We have also provided you with a DNASequences.java file that stores all of the transition probabilities in a HashMap called this.transitions where the key is the current character in a DNA sequence and the value is the Transitions object, and the Transitions object stores the counts of all transitions into possible next characters for the current character.

Your first objective is to implement the trainCounts method of the DNASequences class to do the necessary counting for learning the transition function. Your method should:

  1. Loop over every current/next character pair in the given String sequence

  2. Get the appropriate Transitions<Character> object for the current character from the this.transitions HashMap

  3. Call the addTransition method of the Transitions object from Step 2 with the next character as the argument

Then, if you uncomment out the first 3 lines of the main method, you should be able to see the learned probabilities if you run the program. If your code is working, then you should see output like the following (note that these probabilities are different than before since we have a different DNA sequence):

A to A: 0.248
A to C: 0.196
A to T: 0.328
A to G: 0.228
C to A: 0.3025210084033613
C to C: 0.23949579831932774
C to T: 0.25210084033613445
C to G: 0.20588235294117646
T to A: 0.24642857142857144
T to C: 0.25357142857142856
T to T: 0.26071428571428573
T to G: 0.2392857142857143
G to A: 0.20346320346320346
G to C: 0.26406926406926406
G to T: 0.2813852813852814
G to G: 0.2510822510822511

Generating Random Sequences

Your second objective is to implement the generate method of the DNASequences class. Your method should:

  1. Create a new String that contains only the start character.

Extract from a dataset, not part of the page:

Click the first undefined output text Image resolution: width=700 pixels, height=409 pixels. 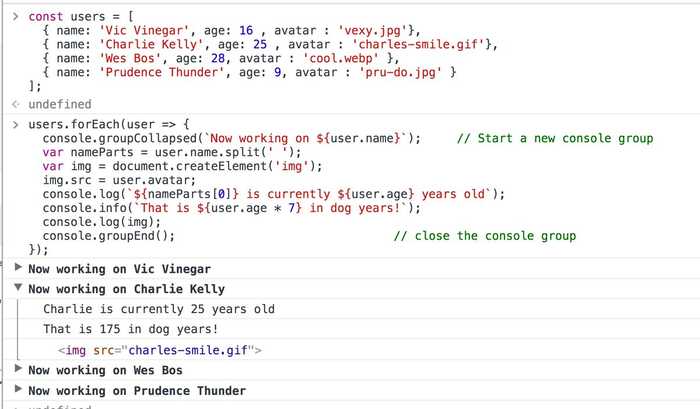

  2. Set a char current to be equal to start.

  3. Loop until the String you created in Step 1 has length characters in it. For each iteration of the loop, you should:

  • Get the Transitions<Character> object for the current character
  • Call the generateNextState method of the Transitions object to randomly generate a next character
  • Append next to the end of the String you created in Step 1
  • Set current = next to get ready for the next loop
  1. Return the String you created

This approach uses your learned transition counts to randomly pick next characters for a given current character and combines all the randomly chosen characters to create a new String with a given length.

If you uncomment out the last three lines of code in the main method, you should see a randomly generated DNA sequence of length 30 printed at the end of your output.

N-Order Markov Chains

Most commonly, we consider first-order Markov chains, where the next state (e.g., character/nucleotide) only depends on the single most recent state (e.g., character/nucleotide). This is what we just did in the warmup implemented above.

But in a more general n-order Markov chain, the next state (e.g., character/nucleotide) depends on a history of the most recent n states (e.g., a String of n previous characters). We will implement an n-order Markov chain in Part 6 of the lab

Committing Your Progress

Don’t forget to add/commit/push your changes to the DNASequence.java.